**WHAT NEEDS TO BE DONE**.
Of the entries below, restate word for word only the section that runs from the line with "CNC Delrin Landing" to the line with "Flashing LEDs - Blade 350 QX/2/3 (212, 1842)", counting both ends.

====

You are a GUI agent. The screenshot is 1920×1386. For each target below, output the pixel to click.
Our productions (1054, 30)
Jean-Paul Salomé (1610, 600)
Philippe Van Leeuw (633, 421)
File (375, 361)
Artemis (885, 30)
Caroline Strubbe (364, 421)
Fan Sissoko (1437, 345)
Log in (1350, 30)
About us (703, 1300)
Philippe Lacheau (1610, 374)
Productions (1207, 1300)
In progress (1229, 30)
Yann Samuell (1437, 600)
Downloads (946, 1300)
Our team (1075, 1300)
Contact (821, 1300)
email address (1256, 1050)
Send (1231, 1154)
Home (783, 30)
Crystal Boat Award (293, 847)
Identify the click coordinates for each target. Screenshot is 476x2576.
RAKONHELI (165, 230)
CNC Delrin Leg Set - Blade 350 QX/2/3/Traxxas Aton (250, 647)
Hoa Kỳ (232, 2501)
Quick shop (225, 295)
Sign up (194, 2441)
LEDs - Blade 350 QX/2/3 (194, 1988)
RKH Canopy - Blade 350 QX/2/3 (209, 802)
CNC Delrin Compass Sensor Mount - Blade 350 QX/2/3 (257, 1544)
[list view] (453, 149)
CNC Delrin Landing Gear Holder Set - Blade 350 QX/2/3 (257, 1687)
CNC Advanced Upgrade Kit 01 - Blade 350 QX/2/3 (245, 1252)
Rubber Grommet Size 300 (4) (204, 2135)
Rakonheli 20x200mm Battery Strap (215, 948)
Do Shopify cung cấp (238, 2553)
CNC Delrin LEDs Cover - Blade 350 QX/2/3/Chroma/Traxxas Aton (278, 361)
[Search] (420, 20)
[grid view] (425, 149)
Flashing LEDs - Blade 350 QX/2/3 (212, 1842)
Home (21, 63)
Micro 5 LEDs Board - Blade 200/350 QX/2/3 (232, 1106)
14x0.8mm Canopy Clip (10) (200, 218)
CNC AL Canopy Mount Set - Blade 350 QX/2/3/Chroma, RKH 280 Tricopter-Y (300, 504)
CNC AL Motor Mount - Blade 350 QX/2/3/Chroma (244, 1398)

====

**EXPECTED ANSWER**.
CNC Delrin Landing Gear Holder Set - Blade 350 QX/2/3 (257, 1687)
CNC Advanced Upgrade Kit 01 - Blade 350 QX/2/3 (245, 1252)
Rubber Grommet Size 300 (4) (204, 2135)
Rakonheli 20x200mm Battery Strap (215, 948)
Do Shopify cung cấp (238, 2553)
CNC Delrin LEDs Cover - Blade 350 QX/2/3/Chroma/Traxxas Aton (278, 361)
[Search] (420, 20)
[grid view] (425, 149)
Flashing LEDs - Blade 350 QX/2/3 (212, 1842)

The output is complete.